-- Task item A --
In the listing, render the part that opens with the line containing "Identify the location" and closes with the line containing "(100, 996)." as a two-column CSV with the columns request and answer. Give one row for each request, put each field in quotes with its line breaks turned into spaces, and leave the pictures out.

Start of Selected text

A friend with long experience in every corner of the Catskills predicted the rise of hickster restaurants as the wave of the future. "What the hell is a hickster?" I inquired. "Well," he said with a knowing smirk, "a hickster is just a hipster who decides to become a hick, who finally gets driven out of the city by high rents and relocates to the countryside. And then he thinks about starting a restaurant."
I immediately thought of Hudson, New York, which is on the Hudson River two hours north of the city. There, along its main drag of Warren Street, are several restaurants where you can easily drop $75 or $100 for an elaborate meal. The most famous is Zak Pelaccio's Fish & Game. However, since these are full-service restaurants founded on city restaurant principles, ones like you could find in Williamsburg or the East Village, I hesitated to apply the hickster tag. Also, Hudson is hardly rural.
So I set about searching the web and asking friends if they'd ever heard of a place that fit the description, and soon stumbled on Table on Ten. Open three years, it's located in Bloomville, NY, a tiny hamlet on the banks of the West Branch of the Delaware River. If you got in your car it would take four hours or so to drive there, and the closest bus stop is in Stamford, 15 miles north.

End of Selected text
Start of Input for this task

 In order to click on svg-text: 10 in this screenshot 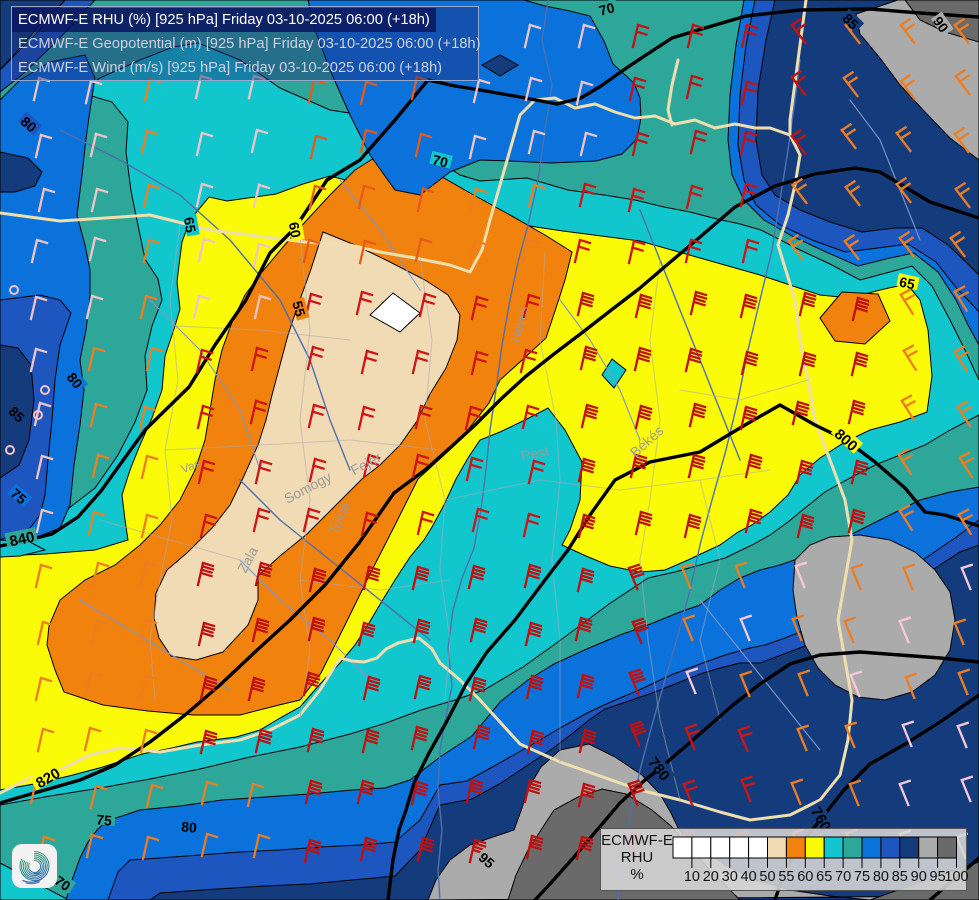, I will do `click(692, 877)`.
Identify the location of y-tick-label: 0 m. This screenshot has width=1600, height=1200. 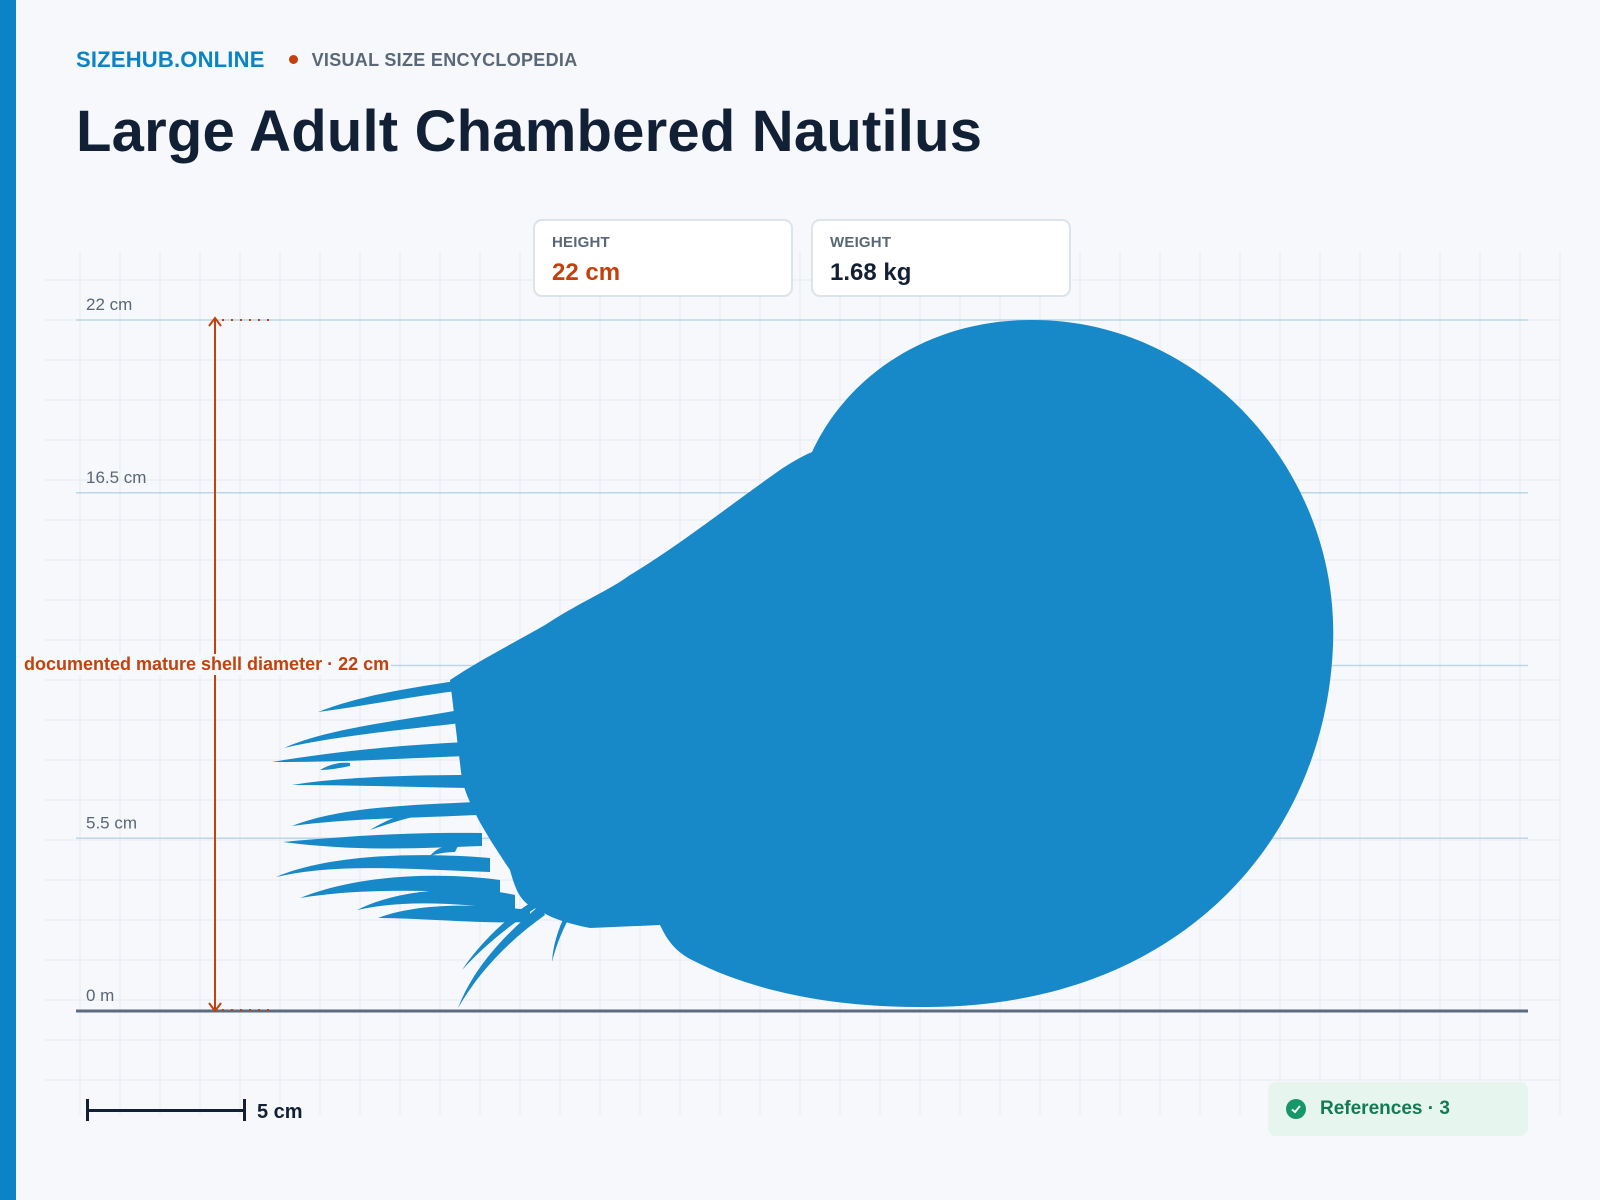
(100, 996).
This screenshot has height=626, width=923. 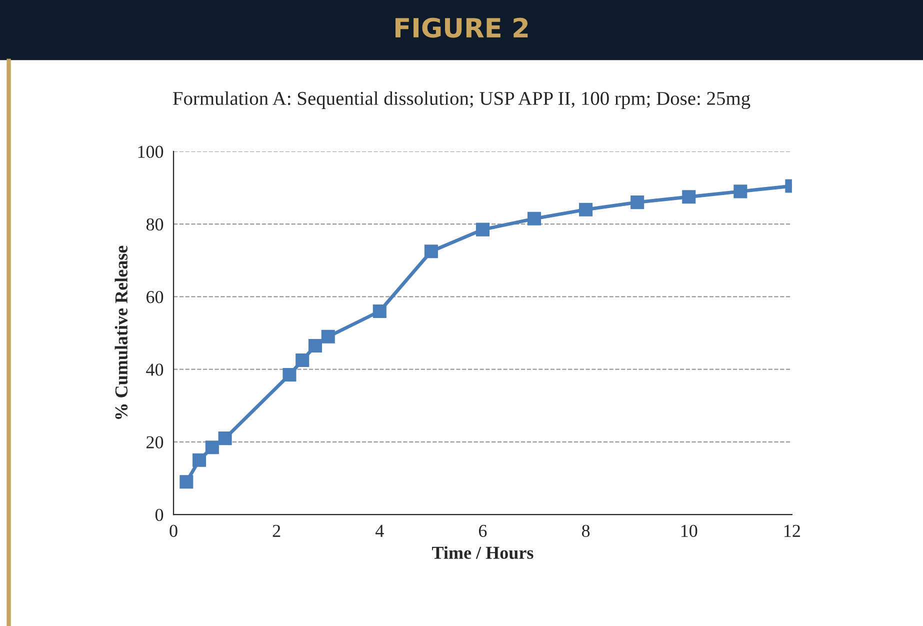 What do you see at coordinates (276, 530) in the screenshot?
I see `x-tick-label: 2` at bounding box center [276, 530].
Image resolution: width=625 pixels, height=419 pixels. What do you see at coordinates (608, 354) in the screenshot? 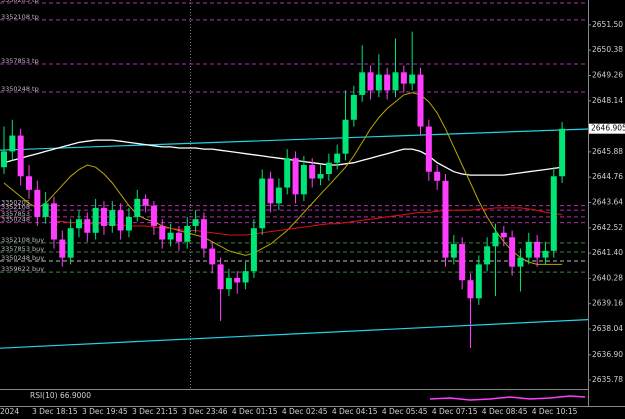
I see `y-tick-label: 2636.90` at bounding box center [608, 354].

End of Input for this task

-- Task item B --
Reproduce the part of the article on hickster restaurants that opens with the words containing "I immediately thought" and closes with "15 miles north.".

-- Final answer A --
request,answer
"Identify the location of y-tick-label: 0 m. This screenshot has width=1600, height=1200.","(100, 996)."

-- Final answer B --
I immediately thought of Hudson, New York, which is on the Hudson River two hours north of the city. There, along its main drag of Warren Street, are several restaurants where you can easily drop $75 or $100 for an elaborate meal. The most famous is Zak Pelaccio's Fish & Game. However, since these are full-service restaurants founded on city restaurant principles, ones like you could find in Williamsburg or the East Village, I hesitated to apply the hickster tag. Also, Hudson is hardly rural.
So I set about searching the web and asking friends if they'd ever heard of a place that fit the description, and soon stumbled on Table on Ten. Open three years, it's located in Bloomville, NY, a tiny hamlet on the banks of the West Branch of the Delaware River. If you got in your car it would take four hours or so to drive there, and the closest bus stop is in Stamford, 15 miles north.